§ Supplied records
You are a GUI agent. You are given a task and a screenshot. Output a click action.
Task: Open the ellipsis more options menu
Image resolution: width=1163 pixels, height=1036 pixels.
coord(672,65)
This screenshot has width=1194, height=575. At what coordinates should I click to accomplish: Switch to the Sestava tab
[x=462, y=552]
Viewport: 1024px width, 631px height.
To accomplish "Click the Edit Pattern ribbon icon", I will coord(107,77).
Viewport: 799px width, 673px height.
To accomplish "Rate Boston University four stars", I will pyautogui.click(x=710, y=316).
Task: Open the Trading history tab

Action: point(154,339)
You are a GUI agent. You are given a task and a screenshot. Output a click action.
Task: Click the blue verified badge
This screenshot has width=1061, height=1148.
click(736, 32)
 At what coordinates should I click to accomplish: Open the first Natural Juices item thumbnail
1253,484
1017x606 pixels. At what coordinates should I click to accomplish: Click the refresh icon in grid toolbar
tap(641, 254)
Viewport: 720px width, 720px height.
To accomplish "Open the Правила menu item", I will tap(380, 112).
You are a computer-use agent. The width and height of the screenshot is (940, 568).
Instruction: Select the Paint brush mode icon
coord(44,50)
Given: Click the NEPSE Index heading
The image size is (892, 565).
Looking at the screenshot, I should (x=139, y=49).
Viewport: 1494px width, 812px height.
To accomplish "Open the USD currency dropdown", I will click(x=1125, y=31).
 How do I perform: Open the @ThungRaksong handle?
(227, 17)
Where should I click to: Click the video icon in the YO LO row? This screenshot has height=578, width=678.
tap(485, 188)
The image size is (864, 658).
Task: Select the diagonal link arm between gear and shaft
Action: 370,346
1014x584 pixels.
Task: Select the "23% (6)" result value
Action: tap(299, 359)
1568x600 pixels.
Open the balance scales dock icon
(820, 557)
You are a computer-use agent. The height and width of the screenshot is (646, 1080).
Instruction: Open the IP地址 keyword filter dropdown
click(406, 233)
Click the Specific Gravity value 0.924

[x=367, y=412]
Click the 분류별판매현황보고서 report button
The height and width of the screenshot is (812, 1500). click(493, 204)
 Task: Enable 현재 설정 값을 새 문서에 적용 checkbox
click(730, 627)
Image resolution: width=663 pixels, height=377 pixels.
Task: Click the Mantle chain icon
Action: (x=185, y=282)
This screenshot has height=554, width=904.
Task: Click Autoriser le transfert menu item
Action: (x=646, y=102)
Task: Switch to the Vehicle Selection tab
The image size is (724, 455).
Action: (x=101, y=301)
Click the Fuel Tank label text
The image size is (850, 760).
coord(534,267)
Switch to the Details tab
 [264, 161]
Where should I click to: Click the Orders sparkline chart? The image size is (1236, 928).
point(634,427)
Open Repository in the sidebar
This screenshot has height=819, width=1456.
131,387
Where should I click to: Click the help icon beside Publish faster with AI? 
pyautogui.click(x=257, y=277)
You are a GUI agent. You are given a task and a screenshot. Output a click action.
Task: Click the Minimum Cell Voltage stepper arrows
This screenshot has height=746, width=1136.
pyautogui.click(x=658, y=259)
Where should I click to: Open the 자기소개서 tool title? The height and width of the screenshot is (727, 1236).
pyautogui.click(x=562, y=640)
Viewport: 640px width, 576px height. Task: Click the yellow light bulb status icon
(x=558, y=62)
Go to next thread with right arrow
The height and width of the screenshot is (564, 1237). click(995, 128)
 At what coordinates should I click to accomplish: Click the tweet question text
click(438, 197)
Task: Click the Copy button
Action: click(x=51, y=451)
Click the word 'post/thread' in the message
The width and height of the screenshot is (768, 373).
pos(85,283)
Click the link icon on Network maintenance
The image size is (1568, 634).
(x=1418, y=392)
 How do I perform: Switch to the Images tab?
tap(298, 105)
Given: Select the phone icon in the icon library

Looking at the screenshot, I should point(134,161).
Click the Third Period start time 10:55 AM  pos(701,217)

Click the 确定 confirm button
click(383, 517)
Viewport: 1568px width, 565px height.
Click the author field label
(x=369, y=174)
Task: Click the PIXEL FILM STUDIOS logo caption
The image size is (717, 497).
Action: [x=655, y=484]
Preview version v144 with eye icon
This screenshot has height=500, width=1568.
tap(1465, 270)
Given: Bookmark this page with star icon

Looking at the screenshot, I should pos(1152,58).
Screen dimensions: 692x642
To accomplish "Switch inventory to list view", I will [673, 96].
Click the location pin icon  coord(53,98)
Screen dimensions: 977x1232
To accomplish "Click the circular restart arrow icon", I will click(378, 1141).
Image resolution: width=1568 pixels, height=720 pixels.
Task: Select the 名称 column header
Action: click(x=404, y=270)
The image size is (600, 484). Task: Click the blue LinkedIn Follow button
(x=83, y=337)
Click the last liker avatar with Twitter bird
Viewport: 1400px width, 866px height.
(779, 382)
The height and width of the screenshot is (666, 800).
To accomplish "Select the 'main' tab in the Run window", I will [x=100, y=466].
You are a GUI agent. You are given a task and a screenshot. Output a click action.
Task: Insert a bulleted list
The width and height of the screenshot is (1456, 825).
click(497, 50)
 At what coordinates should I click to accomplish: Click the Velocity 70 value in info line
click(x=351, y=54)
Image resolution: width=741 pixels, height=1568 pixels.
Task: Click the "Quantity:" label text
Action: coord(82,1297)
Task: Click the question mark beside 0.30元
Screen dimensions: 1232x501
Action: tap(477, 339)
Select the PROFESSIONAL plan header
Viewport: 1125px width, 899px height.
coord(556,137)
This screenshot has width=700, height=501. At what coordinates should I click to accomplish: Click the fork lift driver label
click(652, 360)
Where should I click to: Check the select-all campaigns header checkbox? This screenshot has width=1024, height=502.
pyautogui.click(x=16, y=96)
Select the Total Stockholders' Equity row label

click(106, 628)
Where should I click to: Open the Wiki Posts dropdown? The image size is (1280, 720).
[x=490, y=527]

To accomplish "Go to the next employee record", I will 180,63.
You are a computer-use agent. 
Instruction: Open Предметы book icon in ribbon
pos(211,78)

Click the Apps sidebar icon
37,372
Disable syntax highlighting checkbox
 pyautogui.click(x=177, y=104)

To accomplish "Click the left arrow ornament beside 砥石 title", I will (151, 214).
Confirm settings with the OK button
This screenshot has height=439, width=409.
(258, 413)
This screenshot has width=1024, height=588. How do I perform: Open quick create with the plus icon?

§ Task to carry out
Every line above in which the word "computer" occurs is to be copied.

§ Reply to the exercise
You are a computer-use agent. The width and height of the screenshot is (940, 568).
You are a computer-use agent. The height and width of the screenshot is (646, 1080).
You are a computer-use agent. 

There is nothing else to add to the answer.